Lustigerweise ist Bremen auch die Lieblingsstadt des Taxifahrers, den wir nach langem Überlegen am Abend für den Rückweg  bergauf anhalten. Im Reiseführer steht so einiges an Warnungen zum Taxi fahren, wir können den Namen des Hotels und der Straße nicht korrekt aussprechen, aufschreiben in den freundlich-runden Kringeln schon gar nicht. Ist alles kein Problem, ich nenne das Hotel, er sagt: Ah, Hotel … my friend works there.
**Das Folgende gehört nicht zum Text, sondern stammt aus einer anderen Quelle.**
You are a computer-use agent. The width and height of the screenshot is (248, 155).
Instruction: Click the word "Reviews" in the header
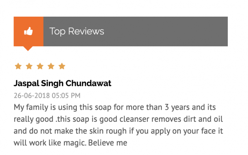point(86,31)
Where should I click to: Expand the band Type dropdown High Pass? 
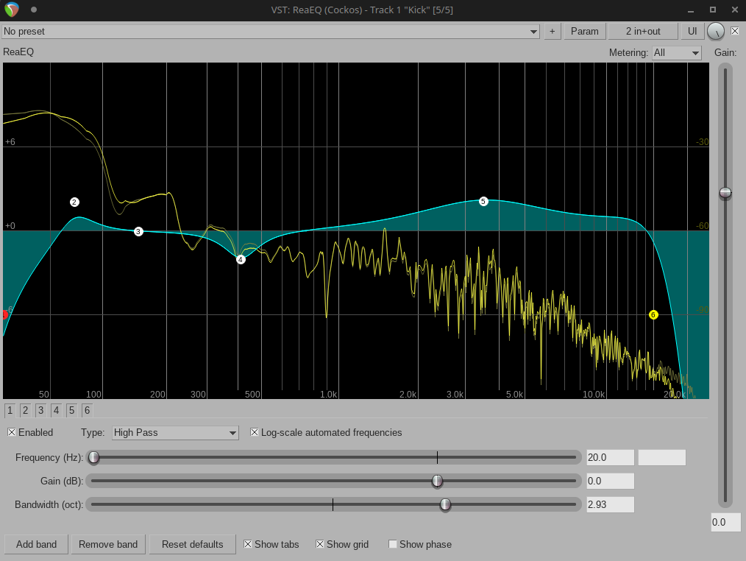pos(175,432)
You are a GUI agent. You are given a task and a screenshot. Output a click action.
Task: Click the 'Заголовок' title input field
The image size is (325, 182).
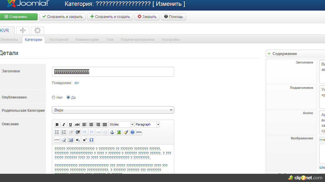pyautogui.click(x=113, y=72)
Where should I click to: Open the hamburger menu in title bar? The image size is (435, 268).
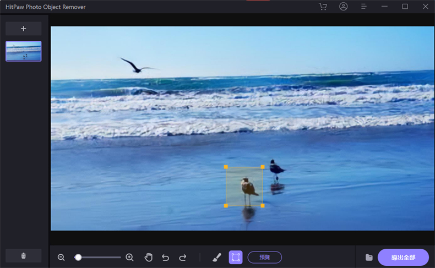coord(364,7)
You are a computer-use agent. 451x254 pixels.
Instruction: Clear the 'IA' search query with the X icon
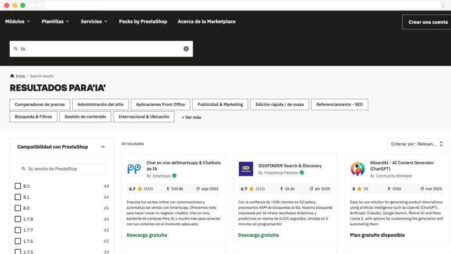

Dann hört er uns Deutsch sprechen und ist hoch erfreut: Deutschland wäre toll und am tollsten wäre Bremen, wo sein Bruder vorletztes Jahr geheiratet habe. Dann schnurrt er eine ganze Reihe deutscher Städte herunter, die er besucht und die ihm gefallen haben. Woraufhin wir gestehen müssen , dass wir in Georgien erst mal nur Tiflis kennen, dass uns das aber sehr gut gefällt. Wenig später setzt er uns unter weiteren Lobesliedern auf Berlin und Potsdam vorm Hotel ab. Und verlangt dafür 5 Lari. Das sind umgerechnet etwa 1, 70 €. Für zwei, bergauf.

Dafür kann man das doch wirklich nicht selber laufen.